Sunday, March 01, 2009

stealing from theives: v'gunav m'beis ha'ish

The gemara (Baba Kamma 69b) writes that one who steals from a thief is exempt from paying keifel because keifel is obligatory only where "v'gunav m'beis ha'ish", when property is taken from its owner, not where property is taken from a thief.

Does the gemara mean that one is not labelled a thief for taking stolen property (Robin Hood?), or does the gemara mean that one is a thief but there is simply no penalty of keifel?

The Rama (C.M. 34:7) paskens that one who divides stolen goods with a thief is not disqualified as a witnesses. The Tumim asks why this should be so -- why is witholding stolen goods any different than denying possession of a pikadon left in one's care? Witholding a pikadon is viewed as theft and disqualifies the person from being an eid; shouldn't the same be true of witholding stolen property?

The Ketzos answers that there is a basic distinction between these cases. The pikadon left to be watched is considered in its owner's possession until the watchman falsely claims it as his own. It is the moment of denial which transforms the pikadon into stolen goods. However, in the case of splitting booty with a thief, the goods are stolen property once the thief makes off with them; the splitting of the spoils adds nothing to the crime of theft which has already been perpetrated. "V'gunav m'beis ha'ish" is not just a dispensation from keifel, but teaches that there is no crime in taking stolen goods. Therfore, splitting the booty does not disqualify one as an eid. (See the Nesivos who disagrees).


  1. Anonymous2:38 PM

    Isn't it pashut that the watchman *becomes* a thief and therefore is judged as one?

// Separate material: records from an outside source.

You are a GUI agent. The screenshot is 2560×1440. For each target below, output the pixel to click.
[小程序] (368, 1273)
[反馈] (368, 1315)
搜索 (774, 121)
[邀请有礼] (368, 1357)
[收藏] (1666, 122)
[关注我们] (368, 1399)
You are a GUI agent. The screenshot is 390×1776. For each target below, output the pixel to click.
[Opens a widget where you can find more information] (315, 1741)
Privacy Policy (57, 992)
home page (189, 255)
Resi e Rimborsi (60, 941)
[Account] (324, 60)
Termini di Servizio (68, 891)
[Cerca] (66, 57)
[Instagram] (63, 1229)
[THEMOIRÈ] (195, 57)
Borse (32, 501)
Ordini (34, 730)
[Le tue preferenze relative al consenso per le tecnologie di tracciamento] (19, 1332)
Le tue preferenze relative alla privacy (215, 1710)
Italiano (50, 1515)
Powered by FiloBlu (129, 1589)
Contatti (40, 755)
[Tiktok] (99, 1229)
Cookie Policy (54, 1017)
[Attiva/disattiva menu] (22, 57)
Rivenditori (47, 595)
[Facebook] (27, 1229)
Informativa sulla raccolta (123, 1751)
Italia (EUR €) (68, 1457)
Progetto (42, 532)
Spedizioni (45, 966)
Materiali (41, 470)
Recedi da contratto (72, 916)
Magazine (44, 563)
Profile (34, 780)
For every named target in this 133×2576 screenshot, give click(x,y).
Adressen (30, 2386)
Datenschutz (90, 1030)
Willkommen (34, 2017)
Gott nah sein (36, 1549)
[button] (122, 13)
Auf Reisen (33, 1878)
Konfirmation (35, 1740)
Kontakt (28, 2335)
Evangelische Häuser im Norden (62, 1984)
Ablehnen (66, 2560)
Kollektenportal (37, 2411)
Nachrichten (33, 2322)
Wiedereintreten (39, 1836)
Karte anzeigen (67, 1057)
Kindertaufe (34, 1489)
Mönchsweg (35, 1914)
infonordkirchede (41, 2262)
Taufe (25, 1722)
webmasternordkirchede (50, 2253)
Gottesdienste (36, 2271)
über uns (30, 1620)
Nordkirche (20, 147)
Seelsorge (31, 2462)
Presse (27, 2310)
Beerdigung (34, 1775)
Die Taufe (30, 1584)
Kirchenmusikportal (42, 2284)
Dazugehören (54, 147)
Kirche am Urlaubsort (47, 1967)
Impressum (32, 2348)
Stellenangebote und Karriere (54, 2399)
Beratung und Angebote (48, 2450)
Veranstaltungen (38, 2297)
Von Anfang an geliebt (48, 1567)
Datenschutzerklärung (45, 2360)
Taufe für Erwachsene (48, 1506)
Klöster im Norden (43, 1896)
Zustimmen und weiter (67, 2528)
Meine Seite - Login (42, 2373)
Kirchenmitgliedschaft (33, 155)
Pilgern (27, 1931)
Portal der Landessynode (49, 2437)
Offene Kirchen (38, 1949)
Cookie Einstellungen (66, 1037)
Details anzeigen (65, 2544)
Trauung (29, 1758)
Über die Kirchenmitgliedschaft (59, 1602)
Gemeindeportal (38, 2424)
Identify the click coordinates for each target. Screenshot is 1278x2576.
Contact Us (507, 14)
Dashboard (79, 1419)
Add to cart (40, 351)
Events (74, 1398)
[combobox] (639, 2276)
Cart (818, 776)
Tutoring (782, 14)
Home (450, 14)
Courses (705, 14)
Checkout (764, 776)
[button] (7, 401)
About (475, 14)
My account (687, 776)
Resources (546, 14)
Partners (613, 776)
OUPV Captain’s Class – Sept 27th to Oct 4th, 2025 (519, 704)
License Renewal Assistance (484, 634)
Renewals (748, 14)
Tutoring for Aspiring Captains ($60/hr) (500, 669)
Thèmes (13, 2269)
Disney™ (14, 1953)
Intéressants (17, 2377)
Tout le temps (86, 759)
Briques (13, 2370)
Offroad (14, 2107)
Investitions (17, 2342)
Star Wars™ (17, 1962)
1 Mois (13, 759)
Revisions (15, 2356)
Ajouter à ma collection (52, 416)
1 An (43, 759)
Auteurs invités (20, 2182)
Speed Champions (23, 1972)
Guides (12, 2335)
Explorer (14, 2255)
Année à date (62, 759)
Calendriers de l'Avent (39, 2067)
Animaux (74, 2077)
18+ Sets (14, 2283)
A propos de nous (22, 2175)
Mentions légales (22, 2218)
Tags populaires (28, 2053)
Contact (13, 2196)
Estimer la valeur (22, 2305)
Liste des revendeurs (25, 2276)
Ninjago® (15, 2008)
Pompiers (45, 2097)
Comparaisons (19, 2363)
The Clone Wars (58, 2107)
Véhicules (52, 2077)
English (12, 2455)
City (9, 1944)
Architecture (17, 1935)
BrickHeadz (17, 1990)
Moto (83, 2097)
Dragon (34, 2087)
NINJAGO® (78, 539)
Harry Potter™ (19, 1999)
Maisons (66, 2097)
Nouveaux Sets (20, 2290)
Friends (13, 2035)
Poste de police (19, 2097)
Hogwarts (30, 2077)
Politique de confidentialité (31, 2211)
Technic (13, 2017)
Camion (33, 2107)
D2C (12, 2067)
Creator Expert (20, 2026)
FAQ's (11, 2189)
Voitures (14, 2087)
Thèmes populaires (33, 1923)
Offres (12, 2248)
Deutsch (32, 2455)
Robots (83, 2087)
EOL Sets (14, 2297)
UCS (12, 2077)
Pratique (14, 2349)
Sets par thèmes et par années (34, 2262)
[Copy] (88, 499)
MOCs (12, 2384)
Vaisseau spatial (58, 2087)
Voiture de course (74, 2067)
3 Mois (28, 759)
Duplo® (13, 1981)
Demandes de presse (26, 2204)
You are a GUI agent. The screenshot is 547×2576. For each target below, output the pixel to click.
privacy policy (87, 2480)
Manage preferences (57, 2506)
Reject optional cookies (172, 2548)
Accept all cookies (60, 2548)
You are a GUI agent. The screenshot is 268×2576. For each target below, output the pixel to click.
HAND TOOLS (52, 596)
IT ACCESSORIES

  2. Not sure what you mean -- yes, that is pasut. The question is why is the watchman keeping the goods any different than the cohort of the thief keeping the goods from their rightful owner? In the former case the watchan is a ganav and is pasul l'eidus, in the latter case not. What's the distinction?

  3. Mike S.6:59 PM

    In our times I feel compelled to add that:

    All opinions forbid splitting the swag with the thief or fencing it and require the stolen goods to be returned.

    The Ramba"m (Hil. Tshuvah 4:3) points out that sharing the swag with a thief is an aveirah for which complete t'shuvah is impossible because one doesn't know to whom to return the goods.

    The argument among the sources R. Brown cites is about the hamas in "rasha d'hamas", not the rasha part.